Jordan Ballroom, SUB
Visit the Minidoka Civil Liberties Symposium website for more information
Thursday, October 26
Mobilizing against White Nationalism: Idaho, Social Justice and You
Learn human rights advocacy from Tony Stewart and Norm Gissel, two founding leaders of the Kootenai County Task Force on Human Relations, the organization that fought the Aryan Nations in Idaho for decades and defeated them in a $6.3 million law suit. The Marilyn Shuler Human Rights Initiative invites you to three distinct events.
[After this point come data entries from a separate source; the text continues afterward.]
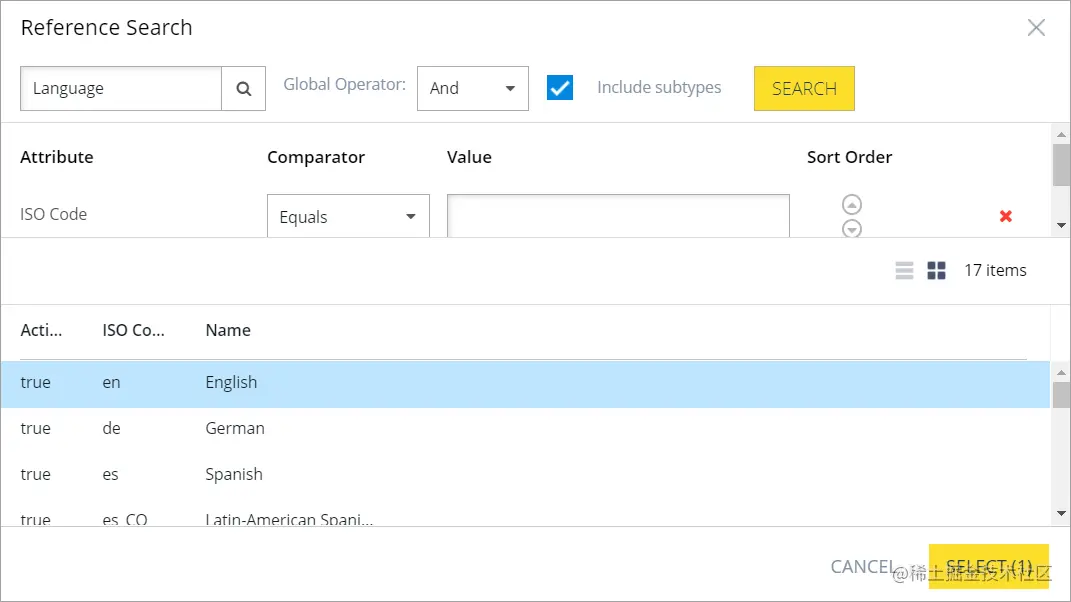Switch to grid view layout

[936, 270]
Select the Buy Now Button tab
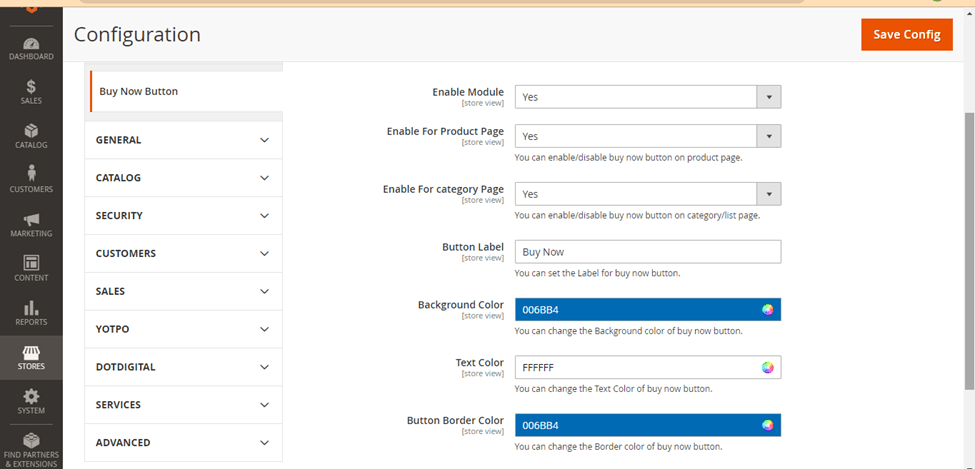The image size is (975, 469). click(x=187, y=91)
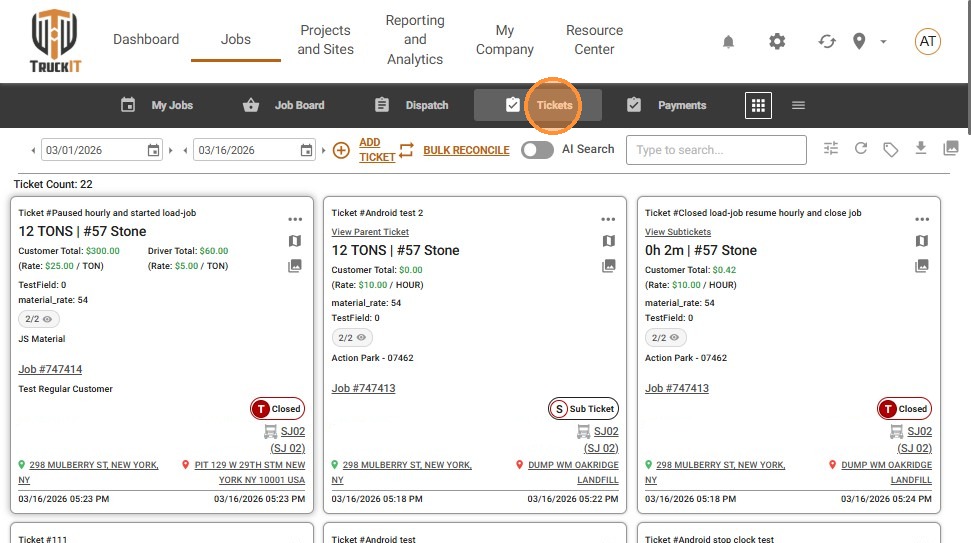
Task: Click the sync refresh arrows icon
Action: coord(827,42)
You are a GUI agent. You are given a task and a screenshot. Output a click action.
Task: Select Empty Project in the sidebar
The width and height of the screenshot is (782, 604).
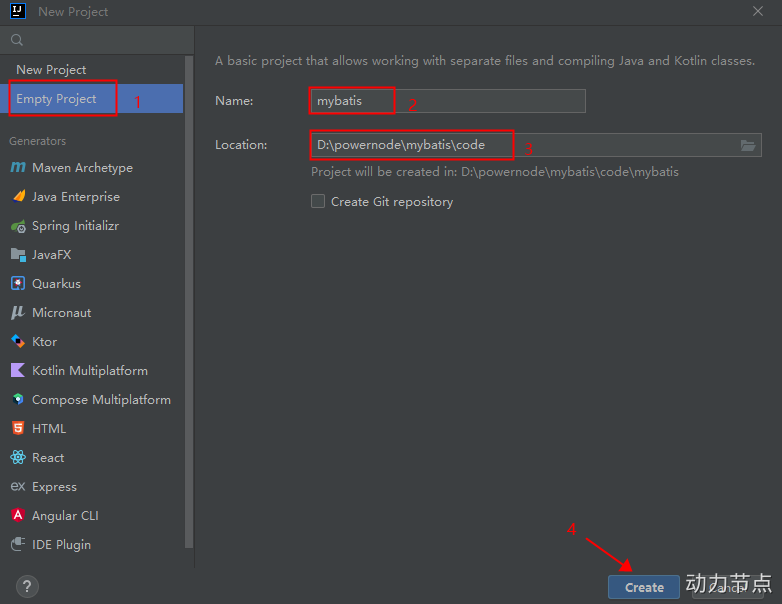point(56,99)
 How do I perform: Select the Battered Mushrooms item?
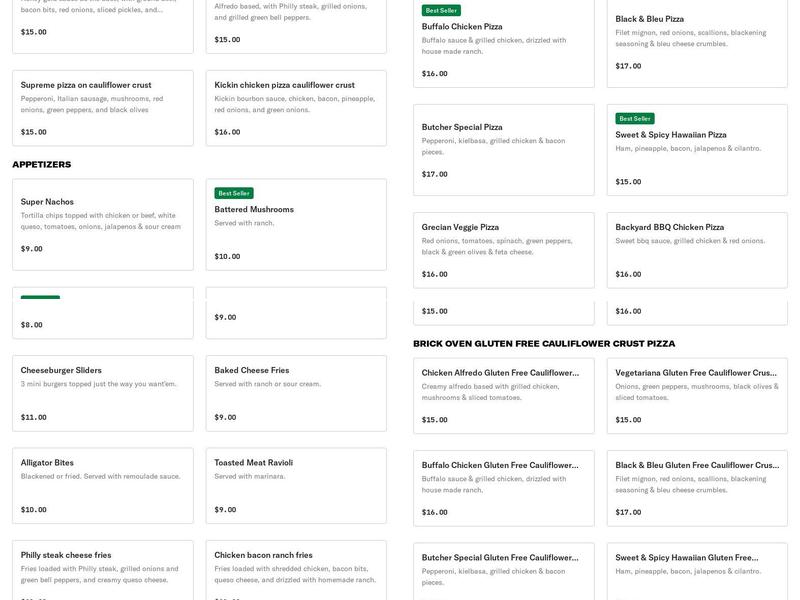(x=296, y=224)

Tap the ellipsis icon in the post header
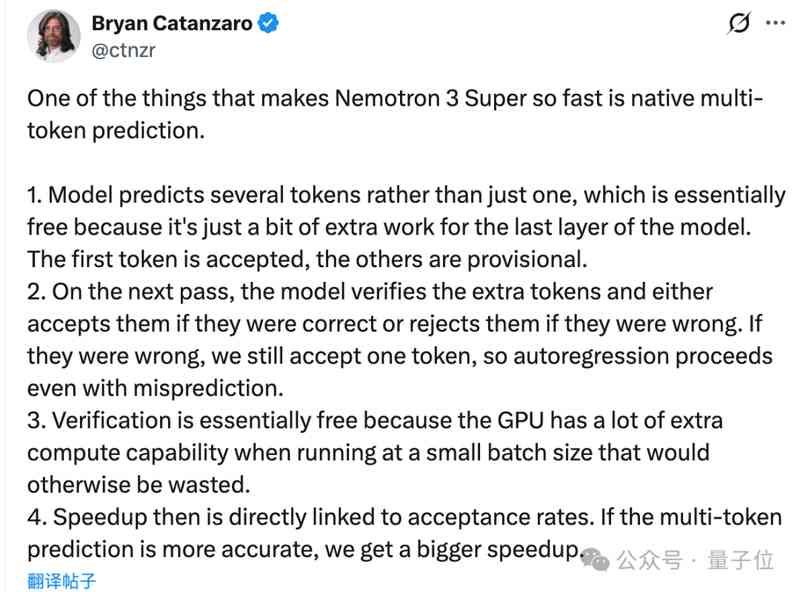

All are located in the Simplot Ballroom, Student Union.
Film screening of The Color of Conscience
This 2011 documentary explores the long struggle against the Aryan Nations and for human rights in Idaho
9:00 a.m.-10:15 a.m.
Simplot Ballroom, SUB
Sponsored by the Marilyn Shuler Human Rights Initiative
Tony Stewart’s talk, Social Justice Requires Courage and Action: Campuses, College Students, and Grassroots Organizing, provides strategies for students to do effective social justice advocacy and shares stories of students who’ve made a difference in their communities.
Norm Gissel’s talk, From Hate to Hope: How Idahoans Defeated White Nationalists—and How You Can Too tells how the KCTFHR mobilized Idahoans to defeat the Aryan Nations and leverages this for lessons today.
Red Circle Press, a printmaking project of the Art Department and its students, will offer an interactive opportunity to make commemorative keepsake prints of Marilyn Shuler embellished with symbolic images and quotations important to her human rights work. 8:30 a.m. – 12:30 p.m., Simplot Ballroom lobby, SUB. Attendees to the morning events, Oct. 26th, are encouraged to participate before, between, and after the sessions.
Friday, October 27
Human Rights in the Archives: The Robert C. Sims Collection on Japanese American Internment (presentation)
Robert C. Sims, former professor at Boise State University, spent his career researching Japanese-American incarnation and the Minidoka camp, and his papers are now located at Boise State’s Special Collections and Archives. In a presentation about Sims’s work, Boise State archivists will describe the unique insight the collection offers into the forced removal of the Japanese, daily life in Minidoka, and the creation of the Minidoka National Monument. 2:00-3:00 p.m.